Co trzeba zrobić → Napisz dalszy ciąg wywiadu z muzykami Kombii o płycie „5”, zaczynając zaraz po ostatnim zdaniu.

Podany fragment →
-- -- --

Po 5 latach przerwy zespół Kombii powraca z nowym albumem zatytułowanym „5”. Z tej okazji przeprowadziliśmy wywiad z liderami grupy – Grzegorzem Skawińskim i Waldemarem Tkaczykiem.
fot. Wiktor Franko
Kilka lat temu świętowaliście 40-lecie zespołu Kombi, za dwa lata minie 20 lat od nowego składu, który tworzycie jako Kombii. Jak w ogóle podchodzicie do wszystkich jubileuszy? I czy w ogóle mają one dla Was jakieś znaczenie?
Grzegorz Skawiński: Jest to zawsze okazja, żeby coś poświętować, może wydać jakąś płytę, albo zagrać specjalny koncert. Tak naprawdę, dla nas nie ma to większego znaczenia. Ważniejsze jest nagrać album z premierowym materiałem niż rozmyślać nad tym, ile lat upłynęło od naszego pojawienia się na scenie. Tym bardziej, że razem z Waldkiem (red. Waldemar Tkaczyk) gramy już ponad 50 lat. Zaczyna mnie to trochę przerażać (śmiech). Wolimy więc patrzeć w przyszłość. A jubileusze są bardziej dla fanów.
Waldemar Tkaczyk: Jubileusz jest zawsze pretekstem do przypomnienia wykonawcy, że jest, istnieje i w naszym przypadku nadal działa. Najlepszym na to przykładem jest nasza płyta „5”. A jubileusze już nam się trochę przejadły, bo jak nie Kombi, to Kombii, a przecież świętowaliśmy też z O.N.A..
Płyta „5” ukazała się po długiej przerwie wydawniczej. Czym ta przerwa była spowodowana?
G.S.: Na pewno plany wydawnicze pokrzyżowała pandemia. Wytwórnia Universal zaproponowała nam, żebyśmy przełożyli premierę o ponad rok, bo duże problemy związane z pandemią nie były dobrym momentem na wydanie albumu. Sami też nie spieszyliśmy się z nagraniem tych piosenek, bo chcieliśmy, żeby płyta była dobrze skonstruowana i nagrana. Nie ma na niej utworów, których byśmy nie chcieli, żeby tam się znalazły. Mieliśmy czas, żeby przeprowadzić porządną selekcję piosenek. Prócz tego do nagrania całości podeszliśmy w sposób nieco inny niż zwykle, bo część kompozycji jest w stylu ejtisowym, przypominających o naszych wczesnych dokonaniach, choć z naciskiem na nowoczesność. A druga część jest poprockowa. Dlatego też zaprosiliśmy do współpracy dwóch różnych producentów – Michała Kożuchowskiego (Sir Micha) i Marcina Limka. Podzieliliśmy ten album na pół, żeby oddzielić elektroniczne numery od tych bardziej gitarowych.

-- -- --

Dane do analizy →
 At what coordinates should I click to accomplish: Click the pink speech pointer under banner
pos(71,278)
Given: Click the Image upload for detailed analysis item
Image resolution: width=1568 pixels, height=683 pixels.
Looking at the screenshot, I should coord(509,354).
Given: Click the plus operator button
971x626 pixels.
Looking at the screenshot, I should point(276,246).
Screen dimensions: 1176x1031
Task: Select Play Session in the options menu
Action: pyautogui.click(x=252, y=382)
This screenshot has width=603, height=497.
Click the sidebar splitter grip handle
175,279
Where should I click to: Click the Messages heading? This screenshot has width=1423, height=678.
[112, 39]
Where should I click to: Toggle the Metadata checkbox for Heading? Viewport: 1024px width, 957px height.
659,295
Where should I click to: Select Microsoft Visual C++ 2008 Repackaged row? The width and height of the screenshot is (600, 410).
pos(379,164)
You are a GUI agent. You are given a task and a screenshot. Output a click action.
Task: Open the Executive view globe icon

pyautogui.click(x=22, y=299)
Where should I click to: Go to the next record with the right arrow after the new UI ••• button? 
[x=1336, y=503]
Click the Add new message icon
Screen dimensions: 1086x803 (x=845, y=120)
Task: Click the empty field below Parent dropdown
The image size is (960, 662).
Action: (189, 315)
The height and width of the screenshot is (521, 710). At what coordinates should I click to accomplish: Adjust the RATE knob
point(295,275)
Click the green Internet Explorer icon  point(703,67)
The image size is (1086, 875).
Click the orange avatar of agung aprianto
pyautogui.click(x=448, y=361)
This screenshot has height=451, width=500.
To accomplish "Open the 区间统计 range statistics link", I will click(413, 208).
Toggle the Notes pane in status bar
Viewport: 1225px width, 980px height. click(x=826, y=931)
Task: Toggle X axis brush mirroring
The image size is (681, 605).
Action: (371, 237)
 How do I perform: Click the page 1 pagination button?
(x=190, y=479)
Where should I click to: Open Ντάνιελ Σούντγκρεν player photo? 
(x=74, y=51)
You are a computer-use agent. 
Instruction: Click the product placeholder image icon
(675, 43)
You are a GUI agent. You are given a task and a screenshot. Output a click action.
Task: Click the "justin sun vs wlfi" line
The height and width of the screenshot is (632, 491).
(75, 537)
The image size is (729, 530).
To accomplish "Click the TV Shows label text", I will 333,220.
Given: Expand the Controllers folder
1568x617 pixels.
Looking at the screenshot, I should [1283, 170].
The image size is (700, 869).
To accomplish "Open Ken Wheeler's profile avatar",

-- -- --

Wynik ćwiczenia →
A nie było pokusy, żeby w takim razie nagrać podwójny album, umieszczając na każdej z nich oddzielnie kompozycje, różniące się pod względem stylistycznym?
W.T.: Myślę, że to już by było zbyt dużo. Grzegorz ma swoje różne projekty, w których może spełniać się jeszcze jako muzyk. Poza tym nie chcieliśmy tworzyć dwóch zupełnie różnych płyt, ale pokazać nasz zespół z różnych stron poprzez wybór repertuaru, który będzie tworzył jednak jakąś całość.
G.S.: Zdarza mi się nagrywać albumy solowe, gdzie zupełnie się nie ograniczam. Nie chcę na siłę wprowadzać większej ilości gitar do piosenek Kombii. Niech ten zespół pozostanie sobą w swojej wypracowanej stylistyce. Także dwie zupełnie różne płyty Kombii nie wchodziły w grę.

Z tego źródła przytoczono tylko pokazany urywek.